Stored items from a collection:

___

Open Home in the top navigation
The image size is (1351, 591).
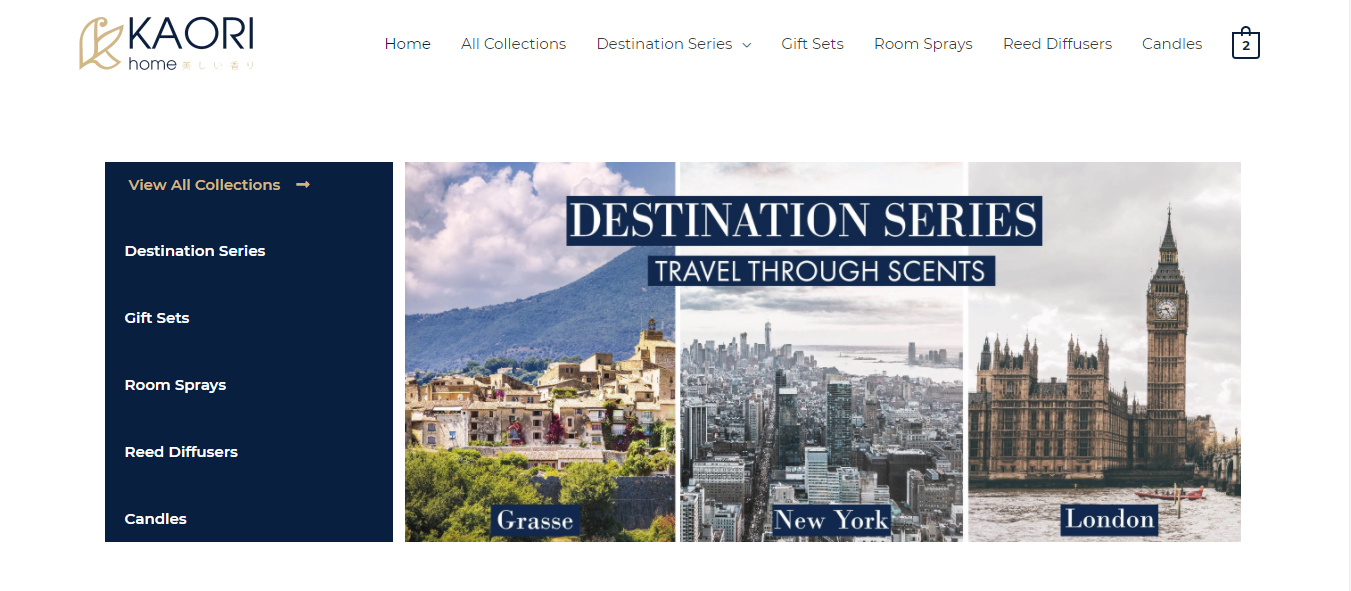407,44
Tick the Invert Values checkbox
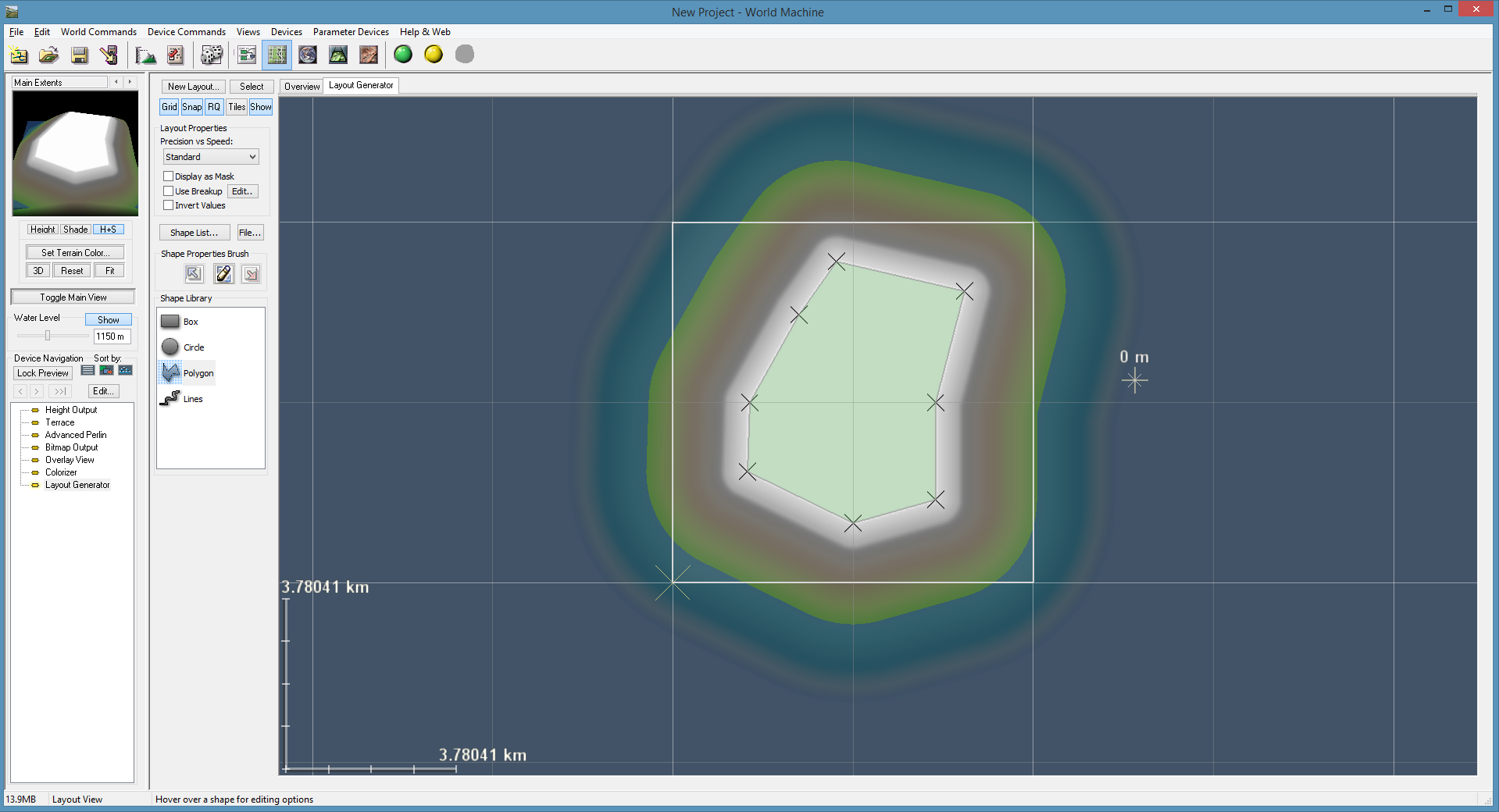The image size is (1499, 812). [x=169, y=205]
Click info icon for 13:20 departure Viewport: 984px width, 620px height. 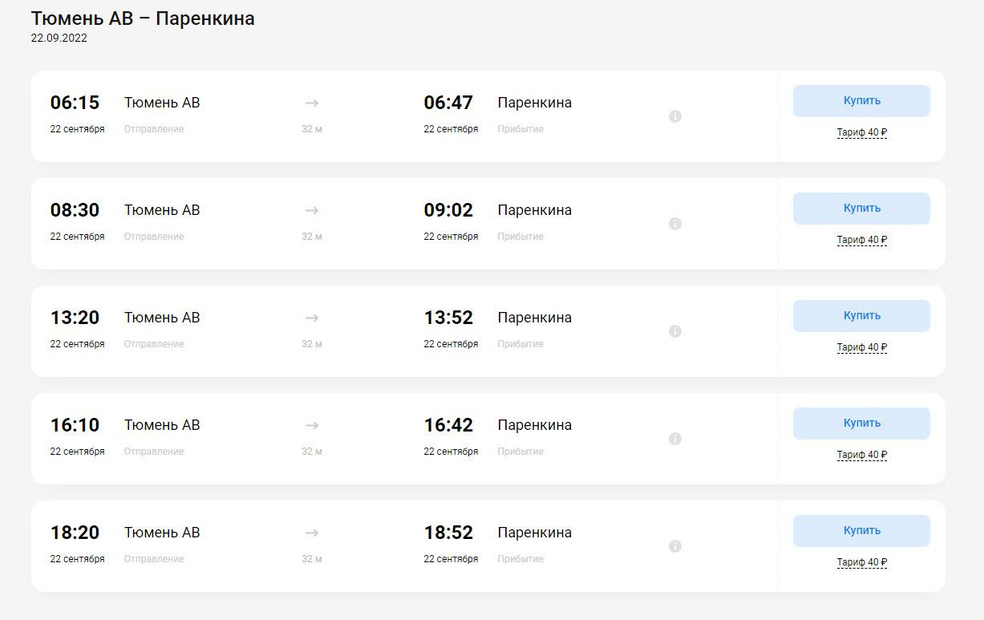coord(675,331)
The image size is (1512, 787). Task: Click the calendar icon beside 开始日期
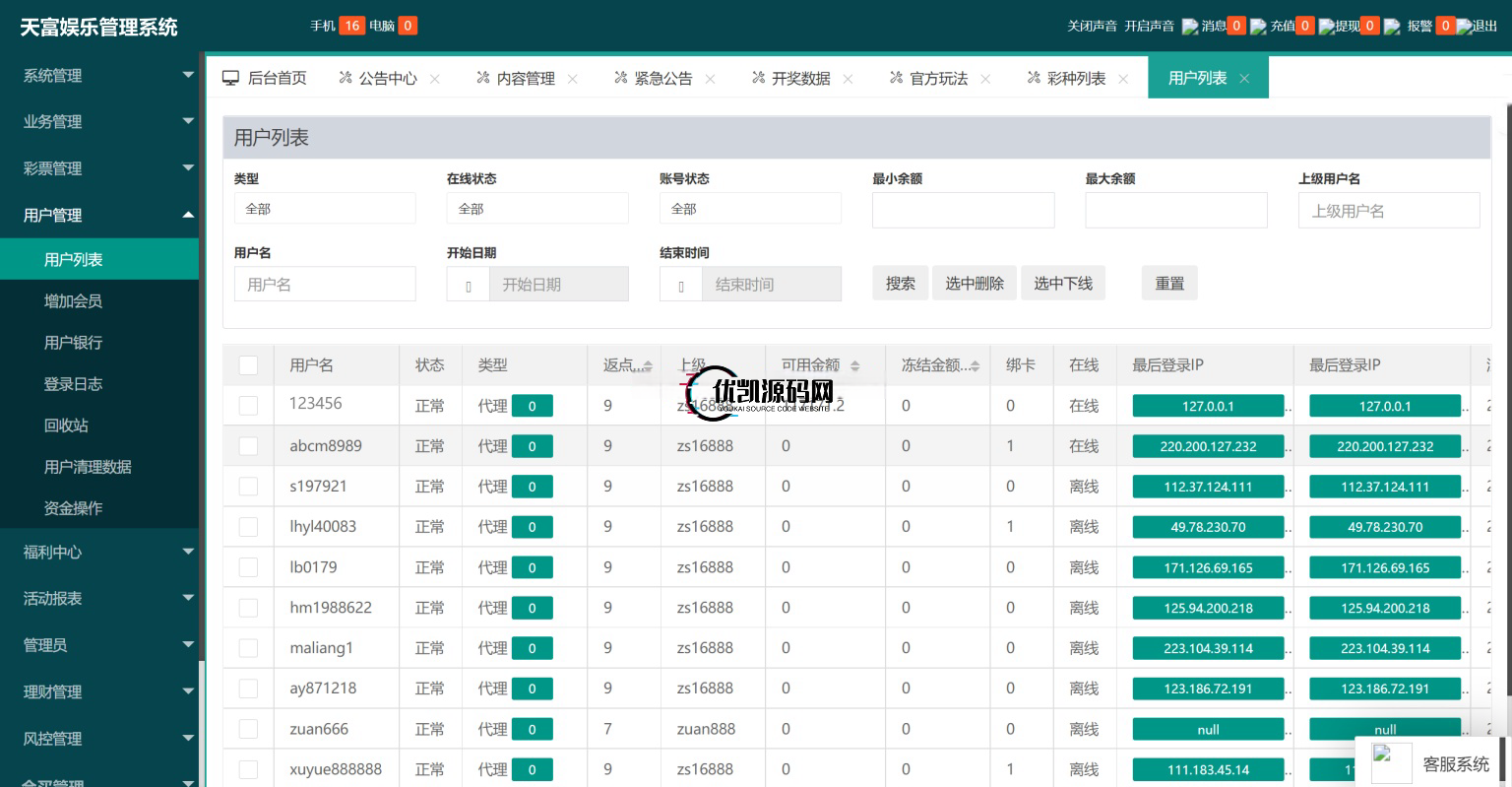coord(469,285)
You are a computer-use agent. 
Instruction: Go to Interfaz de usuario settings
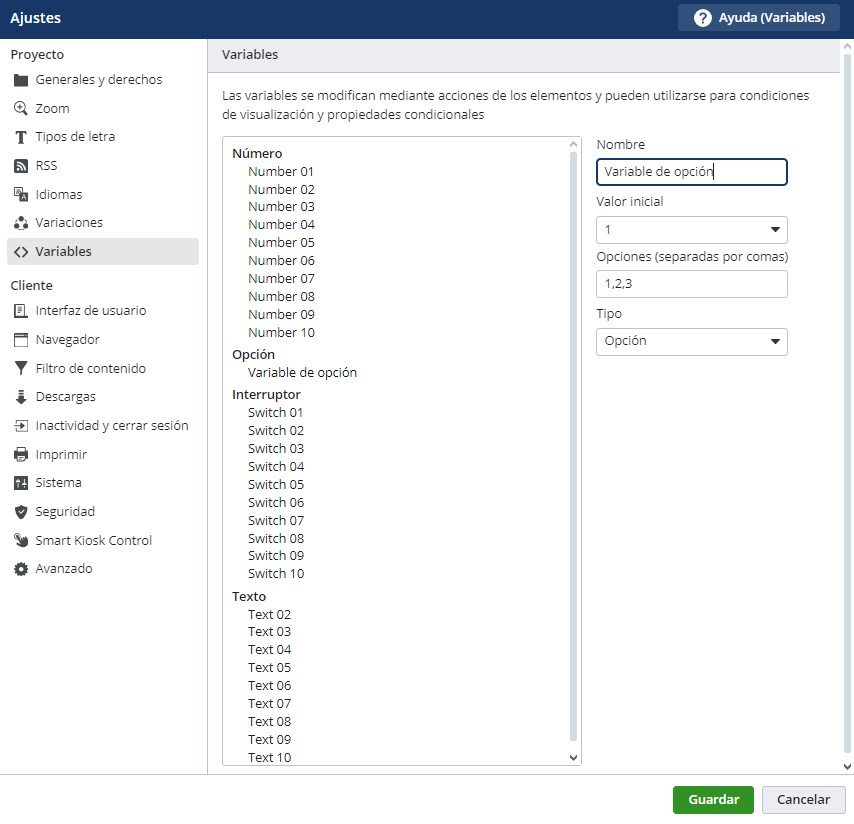coord(91,311)
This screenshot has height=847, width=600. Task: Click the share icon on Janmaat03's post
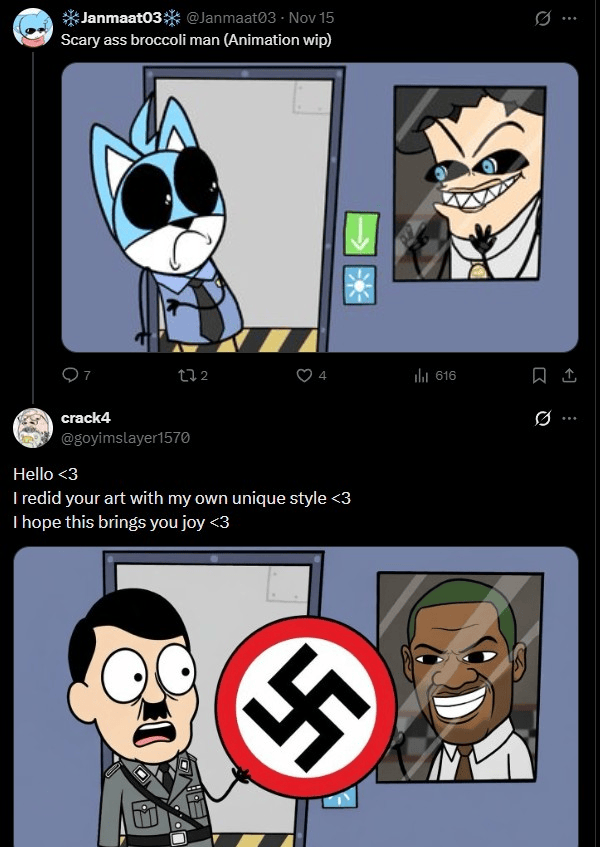(569, 376)
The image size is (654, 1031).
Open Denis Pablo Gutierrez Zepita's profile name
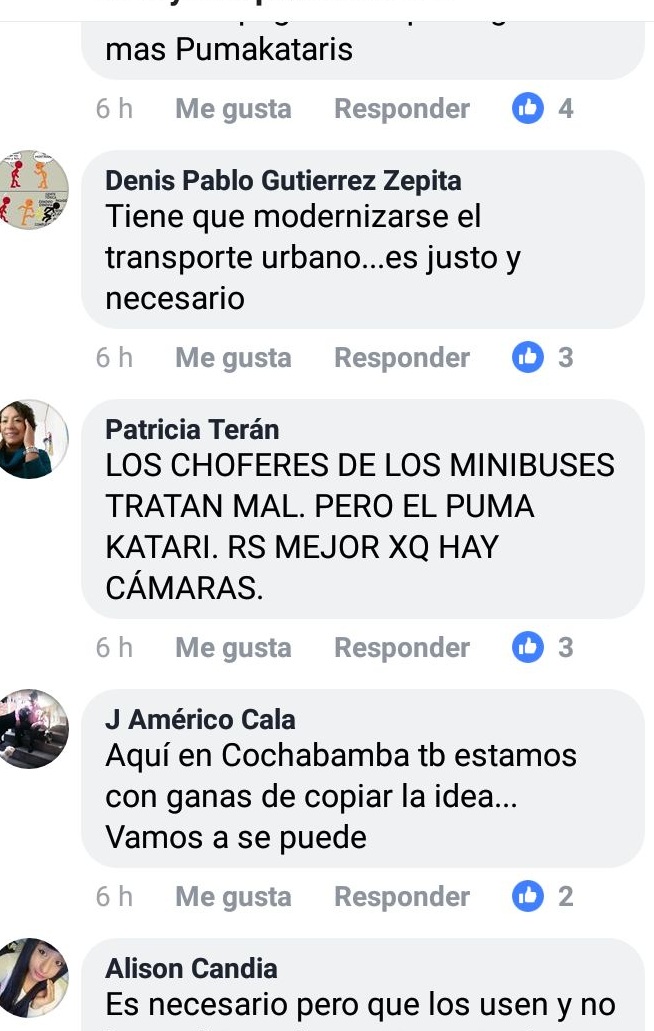pos(283,181)
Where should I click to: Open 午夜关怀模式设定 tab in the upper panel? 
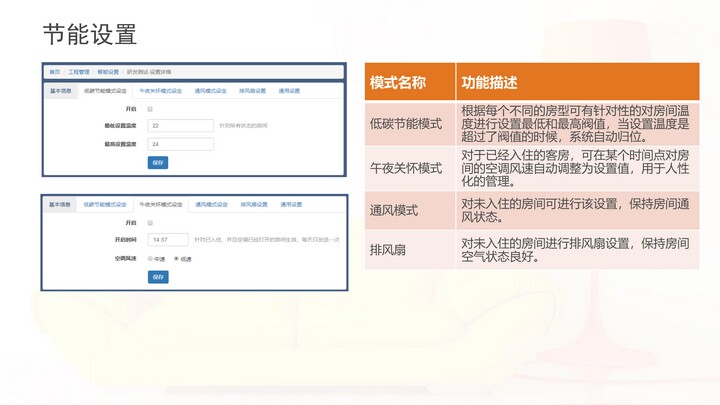click(160, 90)
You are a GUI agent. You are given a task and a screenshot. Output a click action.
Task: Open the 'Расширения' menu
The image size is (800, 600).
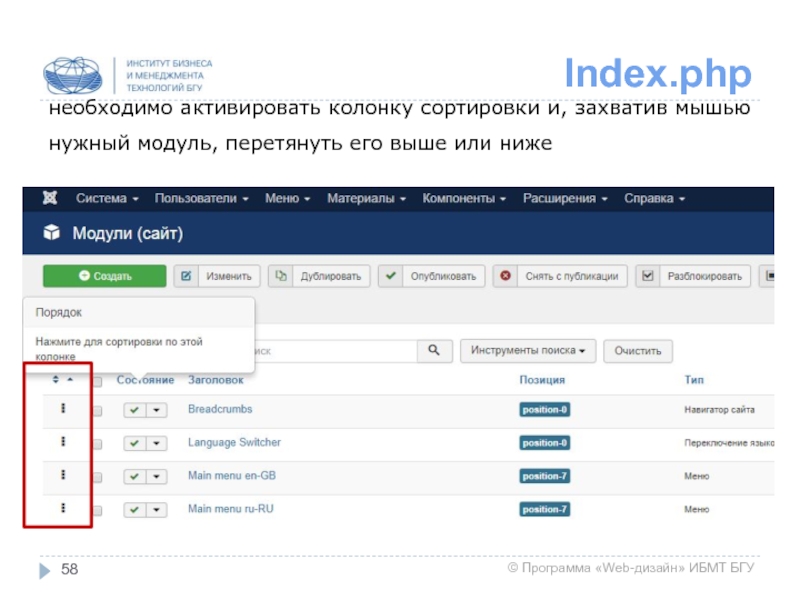pos(563,199)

___

Requirement:
Once you have found every line above holding the word "agent", copy those lines.

Reply to the exercise:
You are a computer-use agent. 
You are a GUI agent. You are given a task and a screenshot. Output a click action.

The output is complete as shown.